## Consigne
Transcrivez fidèlement le passage du texte sur le défrichement de la parcelle BX 178, en commençant à « Par une requête » et en terminant à « de justice administrative. ».

## Passage du texte
══════════

Vu la procédure suivante :

Procédure contentieuse antérieure :

La SCI « Domaine de la Ségurane », M. I… A…, Mme O… B…, M. F… D…, M. J… N…, Mme H… M… et M. P… G…, d’une part, et l’association « Vivre dans la presqu’île de Saint-Tropez » d’autre part, ont demandé au tribunal administratif de Toulon d’annuler l’arrêté du 23 juillet 2014 par lequel le préfet du Var a autorisé le défrichement de la parcelle cadastrée BX 178, hors espace boisé classé, appartenant à la SCI « Les Gaches ».

Par un jugement n° 1403983-150005 du 5 janvier 2018, le tribunal administratif de Toulon a annulé cet arrêté et la décision implicite de rejet du recours gracieux de l’association « Vivre dans la presqu’île de Saint-Tropez » du 23 novembre 2014.

Procédure devant la Cour :

Par une requête et des mémoires, enregistrés le 1er mars 2018, le 5 avril 2019 et le 7 avril 2019, la SCI « Les Gaches », représentée par Me C…, demande à la Cour :

1°) d’annuler ce jugement du tribunal administratif de Toulon du 5 janvier 2018 ;

2°) de rejeter la demande de première instance ;

3°) de mettre à la charge de l’association « Vivre dans la presqu’île de Saint-Tropez et de la SCI » Domaine de la Ségurane " la somme de 3 000 euros chacune sur le fondement de l’article L. 761-1 du code de justice administrative.

Elle soutient que :

 – le jugement est irrégulier dès lors que la SCI « Les Gaches », bénéficiaire de la décision attaquée, n’a pas été mise en cause dans l’instance enregistrée sous le n° 1403983 ;

 – c’est à tort que le tribunal a accueilli le moyen tiré de l’exception d’illégalité du plan local d’urbanisme (PLU) en tant qu’il n’a pas classé la parcelle cadastrée BX 178 en espace boisé classé (EBC) sur le fondement de l’article L. 146-6 du code de l’urbanisme alors que les boisements ne présentent pas d’intérêt significatif dans la commune et que la parcelle est située dans une zone construite ;

 – c’est également à tort que le tribunal a accueilli le moyen tiré de la méconnaissance des articles L. 146-6 et R. 146-1 du code de l’urbanisme, alors que la parcelle BX n°178 n’est pas visible du rivage de la mer et compte tenu des caractéristiques du secteur ;

 – les autres moyens de première instance devront également être écartés.

══════════

## Section de données
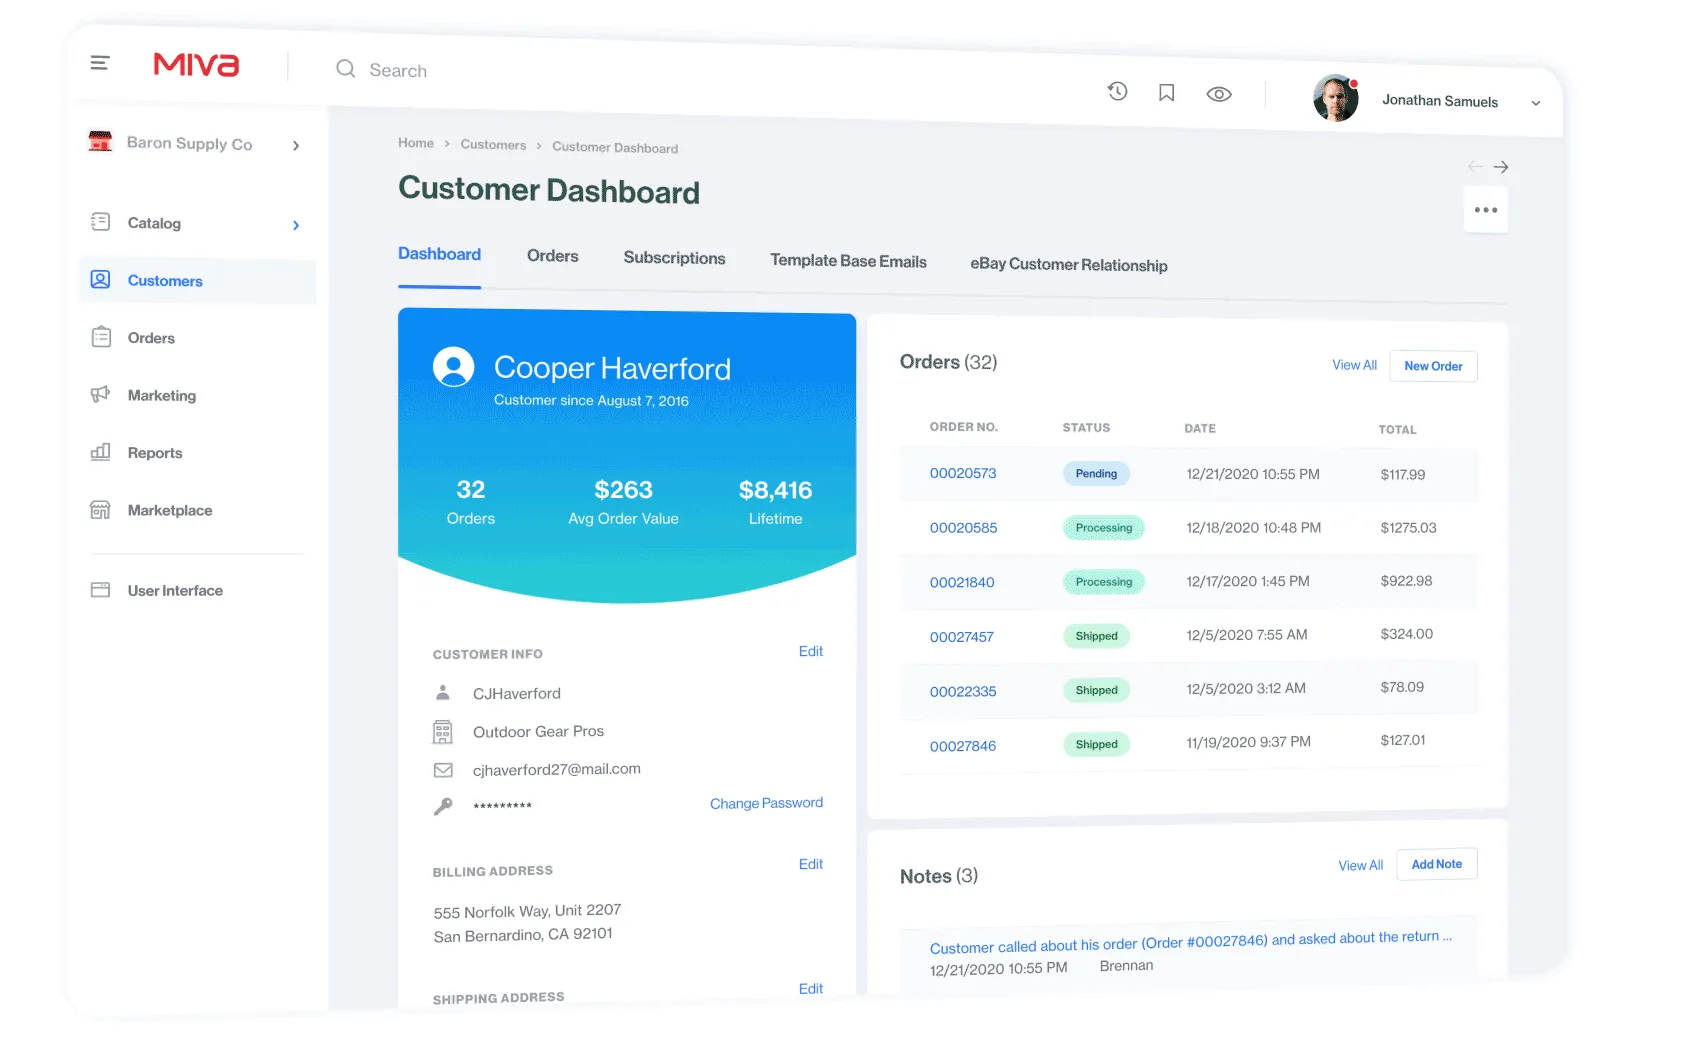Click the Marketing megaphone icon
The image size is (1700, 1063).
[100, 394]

══════════

## Réponse rédigée
Par une requête et des mémoires, enregistrés le 1er mars 2018, le 5 avril 2019 et le 7 avril 2019, la SCI « Les Gaches », représentée par Me C…, demande à la Cour :

1°) d’annuler ce jugement du tribunal administratif de Toulon du 5 janvier 2018 ;

2°) de rejeter la demande de première instance ;

3°) de mettre à la charge de l’association « Vivre dans la presqu’île de Saint-Tropez et de la SCI » Domaine de la Ségurane " la somme de 3 000 euros chacune sur le fondement de l’article L. 761-1 du code de justice administrative.